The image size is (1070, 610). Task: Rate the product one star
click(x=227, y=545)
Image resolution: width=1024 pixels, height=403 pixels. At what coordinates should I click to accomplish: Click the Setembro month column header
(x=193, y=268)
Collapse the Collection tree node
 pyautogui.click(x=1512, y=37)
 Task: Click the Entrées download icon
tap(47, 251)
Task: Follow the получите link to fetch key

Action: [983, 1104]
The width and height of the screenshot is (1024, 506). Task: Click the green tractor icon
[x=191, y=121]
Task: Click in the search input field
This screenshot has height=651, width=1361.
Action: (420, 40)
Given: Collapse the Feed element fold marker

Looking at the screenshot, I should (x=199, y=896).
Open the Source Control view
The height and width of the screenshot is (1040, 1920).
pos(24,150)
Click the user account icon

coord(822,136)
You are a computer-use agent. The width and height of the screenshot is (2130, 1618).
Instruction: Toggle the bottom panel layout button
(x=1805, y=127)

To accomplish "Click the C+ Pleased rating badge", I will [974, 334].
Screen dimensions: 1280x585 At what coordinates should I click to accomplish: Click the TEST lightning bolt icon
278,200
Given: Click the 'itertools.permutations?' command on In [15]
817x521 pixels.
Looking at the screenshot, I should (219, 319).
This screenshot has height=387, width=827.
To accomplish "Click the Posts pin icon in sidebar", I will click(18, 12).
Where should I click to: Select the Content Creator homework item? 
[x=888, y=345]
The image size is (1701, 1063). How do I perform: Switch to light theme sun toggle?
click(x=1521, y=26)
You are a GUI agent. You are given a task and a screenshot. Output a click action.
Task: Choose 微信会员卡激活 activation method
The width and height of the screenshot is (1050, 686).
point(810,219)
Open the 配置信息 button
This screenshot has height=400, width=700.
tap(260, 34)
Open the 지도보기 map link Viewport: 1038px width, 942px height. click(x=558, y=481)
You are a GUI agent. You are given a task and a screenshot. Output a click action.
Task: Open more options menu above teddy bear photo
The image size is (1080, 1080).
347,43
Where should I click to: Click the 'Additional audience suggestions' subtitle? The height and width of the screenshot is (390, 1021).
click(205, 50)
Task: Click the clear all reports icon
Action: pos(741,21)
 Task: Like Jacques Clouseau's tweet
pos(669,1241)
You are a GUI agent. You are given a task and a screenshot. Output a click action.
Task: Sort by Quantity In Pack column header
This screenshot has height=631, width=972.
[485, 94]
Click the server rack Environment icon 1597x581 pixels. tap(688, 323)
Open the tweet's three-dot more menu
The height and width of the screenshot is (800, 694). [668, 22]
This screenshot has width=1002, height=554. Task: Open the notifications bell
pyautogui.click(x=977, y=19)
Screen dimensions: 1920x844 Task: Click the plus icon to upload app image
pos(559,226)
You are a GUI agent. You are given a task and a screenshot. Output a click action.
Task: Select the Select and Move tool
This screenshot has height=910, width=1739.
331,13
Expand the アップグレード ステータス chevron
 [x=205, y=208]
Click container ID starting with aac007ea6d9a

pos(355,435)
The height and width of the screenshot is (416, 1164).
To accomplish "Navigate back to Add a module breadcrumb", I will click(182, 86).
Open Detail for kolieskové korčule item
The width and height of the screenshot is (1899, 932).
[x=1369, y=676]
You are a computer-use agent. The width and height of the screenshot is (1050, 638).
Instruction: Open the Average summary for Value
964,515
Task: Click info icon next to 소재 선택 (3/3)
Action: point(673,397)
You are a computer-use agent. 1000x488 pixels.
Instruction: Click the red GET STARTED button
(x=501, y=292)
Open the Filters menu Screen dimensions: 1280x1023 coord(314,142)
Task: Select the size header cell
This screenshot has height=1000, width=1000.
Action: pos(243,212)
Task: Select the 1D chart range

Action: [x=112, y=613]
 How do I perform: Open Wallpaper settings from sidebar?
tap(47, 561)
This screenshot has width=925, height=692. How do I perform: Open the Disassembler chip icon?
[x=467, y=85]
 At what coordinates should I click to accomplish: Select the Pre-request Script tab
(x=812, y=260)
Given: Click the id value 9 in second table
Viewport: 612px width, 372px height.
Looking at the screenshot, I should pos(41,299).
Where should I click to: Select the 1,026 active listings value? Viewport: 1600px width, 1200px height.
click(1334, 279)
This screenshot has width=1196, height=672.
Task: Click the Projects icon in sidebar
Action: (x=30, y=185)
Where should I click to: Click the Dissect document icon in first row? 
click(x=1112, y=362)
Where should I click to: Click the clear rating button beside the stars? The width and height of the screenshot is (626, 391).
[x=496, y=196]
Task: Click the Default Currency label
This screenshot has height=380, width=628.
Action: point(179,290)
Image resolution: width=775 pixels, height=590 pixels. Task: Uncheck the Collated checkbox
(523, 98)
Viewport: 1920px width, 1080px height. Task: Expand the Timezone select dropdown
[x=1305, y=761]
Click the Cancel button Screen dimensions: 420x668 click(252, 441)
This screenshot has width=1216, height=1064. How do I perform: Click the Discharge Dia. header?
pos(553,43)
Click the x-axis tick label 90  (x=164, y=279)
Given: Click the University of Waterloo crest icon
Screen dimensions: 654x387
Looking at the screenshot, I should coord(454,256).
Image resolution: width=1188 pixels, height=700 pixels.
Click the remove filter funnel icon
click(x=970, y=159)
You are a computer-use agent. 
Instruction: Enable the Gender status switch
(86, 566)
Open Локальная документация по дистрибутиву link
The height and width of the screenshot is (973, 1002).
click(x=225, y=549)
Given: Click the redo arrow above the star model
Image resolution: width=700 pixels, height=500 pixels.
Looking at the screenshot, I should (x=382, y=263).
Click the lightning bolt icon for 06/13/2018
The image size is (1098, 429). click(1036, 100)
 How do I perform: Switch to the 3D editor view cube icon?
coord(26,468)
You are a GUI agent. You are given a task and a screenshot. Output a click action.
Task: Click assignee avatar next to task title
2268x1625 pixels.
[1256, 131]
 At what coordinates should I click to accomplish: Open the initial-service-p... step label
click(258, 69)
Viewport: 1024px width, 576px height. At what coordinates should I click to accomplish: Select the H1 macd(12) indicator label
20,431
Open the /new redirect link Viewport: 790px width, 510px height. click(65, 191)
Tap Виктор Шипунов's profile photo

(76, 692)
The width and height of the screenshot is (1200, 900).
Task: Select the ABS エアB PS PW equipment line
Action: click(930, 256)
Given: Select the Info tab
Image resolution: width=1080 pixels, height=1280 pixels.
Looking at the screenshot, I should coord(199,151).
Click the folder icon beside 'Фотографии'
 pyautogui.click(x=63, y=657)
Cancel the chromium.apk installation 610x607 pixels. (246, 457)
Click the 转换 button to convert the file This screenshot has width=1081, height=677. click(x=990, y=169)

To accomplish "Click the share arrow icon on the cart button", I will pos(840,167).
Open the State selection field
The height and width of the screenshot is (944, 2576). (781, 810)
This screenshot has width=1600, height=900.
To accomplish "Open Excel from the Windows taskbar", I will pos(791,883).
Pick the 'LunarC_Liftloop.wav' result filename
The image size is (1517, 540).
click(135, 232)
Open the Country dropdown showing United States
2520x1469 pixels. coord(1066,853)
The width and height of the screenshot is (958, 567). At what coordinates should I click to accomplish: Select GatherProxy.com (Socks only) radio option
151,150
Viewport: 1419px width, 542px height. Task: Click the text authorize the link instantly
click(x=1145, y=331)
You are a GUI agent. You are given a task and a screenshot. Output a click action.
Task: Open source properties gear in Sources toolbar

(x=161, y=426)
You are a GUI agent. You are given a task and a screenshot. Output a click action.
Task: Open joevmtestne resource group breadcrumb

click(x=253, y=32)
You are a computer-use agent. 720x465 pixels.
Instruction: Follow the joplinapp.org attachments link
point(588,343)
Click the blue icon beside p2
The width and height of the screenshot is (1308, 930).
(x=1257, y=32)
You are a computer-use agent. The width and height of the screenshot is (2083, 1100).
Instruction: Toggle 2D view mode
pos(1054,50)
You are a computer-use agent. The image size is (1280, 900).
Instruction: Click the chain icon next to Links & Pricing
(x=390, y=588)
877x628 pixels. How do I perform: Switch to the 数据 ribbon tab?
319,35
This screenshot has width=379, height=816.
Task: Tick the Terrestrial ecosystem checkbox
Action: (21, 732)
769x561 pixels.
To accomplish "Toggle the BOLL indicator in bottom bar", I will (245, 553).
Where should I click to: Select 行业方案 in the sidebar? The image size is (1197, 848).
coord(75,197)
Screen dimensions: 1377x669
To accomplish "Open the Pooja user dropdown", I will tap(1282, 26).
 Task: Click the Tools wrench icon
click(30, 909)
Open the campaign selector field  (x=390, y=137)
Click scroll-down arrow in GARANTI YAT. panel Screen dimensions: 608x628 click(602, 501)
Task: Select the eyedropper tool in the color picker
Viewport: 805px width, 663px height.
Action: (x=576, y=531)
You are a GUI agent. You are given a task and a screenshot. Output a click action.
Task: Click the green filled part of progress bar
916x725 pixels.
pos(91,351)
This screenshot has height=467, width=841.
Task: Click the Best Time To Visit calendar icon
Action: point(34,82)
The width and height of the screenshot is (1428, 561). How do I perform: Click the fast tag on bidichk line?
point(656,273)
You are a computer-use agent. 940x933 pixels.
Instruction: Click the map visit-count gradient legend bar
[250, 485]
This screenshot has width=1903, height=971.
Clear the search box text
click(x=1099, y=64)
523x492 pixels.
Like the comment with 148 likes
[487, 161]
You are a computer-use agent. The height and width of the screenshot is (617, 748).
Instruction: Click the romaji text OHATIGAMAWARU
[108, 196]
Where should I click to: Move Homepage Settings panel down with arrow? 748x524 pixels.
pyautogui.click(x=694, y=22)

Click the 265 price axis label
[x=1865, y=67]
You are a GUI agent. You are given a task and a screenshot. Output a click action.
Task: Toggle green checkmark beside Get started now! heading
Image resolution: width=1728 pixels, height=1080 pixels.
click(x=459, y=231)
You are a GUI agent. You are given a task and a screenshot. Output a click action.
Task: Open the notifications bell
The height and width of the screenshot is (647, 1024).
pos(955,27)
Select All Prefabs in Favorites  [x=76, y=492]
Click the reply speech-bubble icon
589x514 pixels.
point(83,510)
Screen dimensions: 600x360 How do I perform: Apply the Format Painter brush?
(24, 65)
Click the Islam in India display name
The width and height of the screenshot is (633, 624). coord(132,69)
#####
** Exercise objective **
Reproduce the records above without any change, starting at the line that contains "Task: Click in the search input field" and stopping after the line that contains "will [974, 334].".

** Solution for this task **
Task: Click in the search input field
This screenshot has height=651, width=1361.
Action: (420, 40)
Given: Collapse the Feed element fold marker

Looking at the screenshot, I should (x=199, y=896).
Open the Source Control view
The height and width of the screenshot is (1040, 1920).
pos(24,150)
Click the user account icon

coord(822,136)
You are a computer-use agent. The width and height of the screenshot is (2130, 1618).
Instruction: Toggle the bottom panel layout button
(x=1805, y=127)

To accomplish "Click the C+ Pleased rating badge", I will [974, 334].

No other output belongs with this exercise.